• **Given passage**
Copy these two files to the seeds folder inside `dbt_spark_livy_demo` dbt project directory.

## Using dbt
With our fake data loaded, we can start using dbt.

### dbt seed
First, run the [Seeds](https://docs.getdbt.com/docs/building-a-dbt-project/seeds) to load some reference data.
Two Seeds are included in the demo, `populations` and `country_codes`.

Move to the `dbt_spark_livy_demo` dbt project directory.

Run the seeds with

`dbt seed`

### dbt test
Our Seeds are configured with a couple of [Tests](https://docs.getdbt.com/docs/building-a-dbt-project/tests)

We also have a custom test created in `dbt_spark_livy_demo/tests/generic/test_length.sql` which is used to test the character length of a column.

Our reference data has columns that include ISO Alpha2 and Alpha3 country codes - we know that these columns should always be 2 or 3 columns respectively. To ensure that our reference data is high quality, we can use dbt to test these assumptions and report the results.

We expect that Alpha2 and Alpha3 columns are the correct length, and that no fields should be null.

Run the tests with

`dbt test`

### dbt run
We have 3 sets of models in this demo project.

Firstly, we have `raw`. Our raw models make use of [Sources](https://docs.getdbt.com/docs/building-a-dbt-project/using-sources). This is data that already exists in our database that dbt needs to refer to. This is the fake data we loaded earlier.

Our raw models are defined in `models/raw/covid/`.

Next, we have `staging`. These are [Models](https://docs.getdbt.com/docs/building-a-dbt-project/building-models). Our staging models use the `source()` method to refer to the Sources we defined in our raw models. The staging models are intermediate views created over our raw data to handle some basic type conversion. These are materialized as views, and we don't expect our end users to query the staging models.

Our staging models are defined in `models/staging/covid`

Lastly, we have `mart`. These are [Models](https://docs.getdbt.com/docs/building-a-dbt-project/building-models). Our mart models use the `ref()` method to refer to the staging models and reference seeds we created using dbt. We use the staging views to handle most of the logic for type casting, but we do some renaming here to make our models easier for users to understand. These models are materialized as tables, as this gives greater performance for user queries. We can use incremental models to make the building of the model more performant.

Our mart models are defined in `models/mart/covid`

Run the models with

`dbt run`

### Review the data

You should now have the following databases & tables:

- reference (database)
  - ref__population (table)

• **To do**
Quote everything in the dbt demo walkthrough from "Firstly, we have" down to "we loaded earlier.".

• **Records provided**
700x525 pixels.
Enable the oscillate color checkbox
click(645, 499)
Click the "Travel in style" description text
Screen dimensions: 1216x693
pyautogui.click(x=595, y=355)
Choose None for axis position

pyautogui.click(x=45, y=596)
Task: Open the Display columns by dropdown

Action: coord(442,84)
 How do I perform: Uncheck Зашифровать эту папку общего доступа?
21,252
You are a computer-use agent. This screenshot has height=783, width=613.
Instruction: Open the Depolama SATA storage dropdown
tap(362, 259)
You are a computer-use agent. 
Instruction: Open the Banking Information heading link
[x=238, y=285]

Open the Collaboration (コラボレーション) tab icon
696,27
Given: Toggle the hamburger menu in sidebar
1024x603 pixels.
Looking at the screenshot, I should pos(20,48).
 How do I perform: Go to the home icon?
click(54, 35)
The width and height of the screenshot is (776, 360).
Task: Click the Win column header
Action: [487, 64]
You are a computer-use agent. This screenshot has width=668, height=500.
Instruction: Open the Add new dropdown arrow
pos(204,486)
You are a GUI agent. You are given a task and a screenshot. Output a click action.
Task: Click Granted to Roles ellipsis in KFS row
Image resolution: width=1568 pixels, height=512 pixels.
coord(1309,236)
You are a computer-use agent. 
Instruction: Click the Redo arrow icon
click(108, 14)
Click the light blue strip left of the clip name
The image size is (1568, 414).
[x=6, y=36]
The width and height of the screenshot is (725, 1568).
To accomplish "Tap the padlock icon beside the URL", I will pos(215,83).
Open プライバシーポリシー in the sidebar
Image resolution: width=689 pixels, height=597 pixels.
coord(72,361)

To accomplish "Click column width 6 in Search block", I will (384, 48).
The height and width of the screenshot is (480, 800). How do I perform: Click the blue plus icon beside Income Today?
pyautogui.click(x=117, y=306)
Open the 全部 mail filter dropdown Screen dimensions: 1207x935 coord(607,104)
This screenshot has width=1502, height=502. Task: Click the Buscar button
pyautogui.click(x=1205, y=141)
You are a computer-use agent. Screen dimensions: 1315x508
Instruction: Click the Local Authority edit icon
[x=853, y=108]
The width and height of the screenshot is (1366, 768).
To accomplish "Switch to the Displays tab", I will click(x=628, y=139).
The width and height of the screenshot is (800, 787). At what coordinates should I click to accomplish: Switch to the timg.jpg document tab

• **Task response**
Firstly, we have `raw`. Our raw models make use of [Sources](https://docs.getdbt.com/docs/building-a-dbt-project/using-sources). This is data that already exists in our database that dbt needs to refer to. This is the fake data we loaded earlier.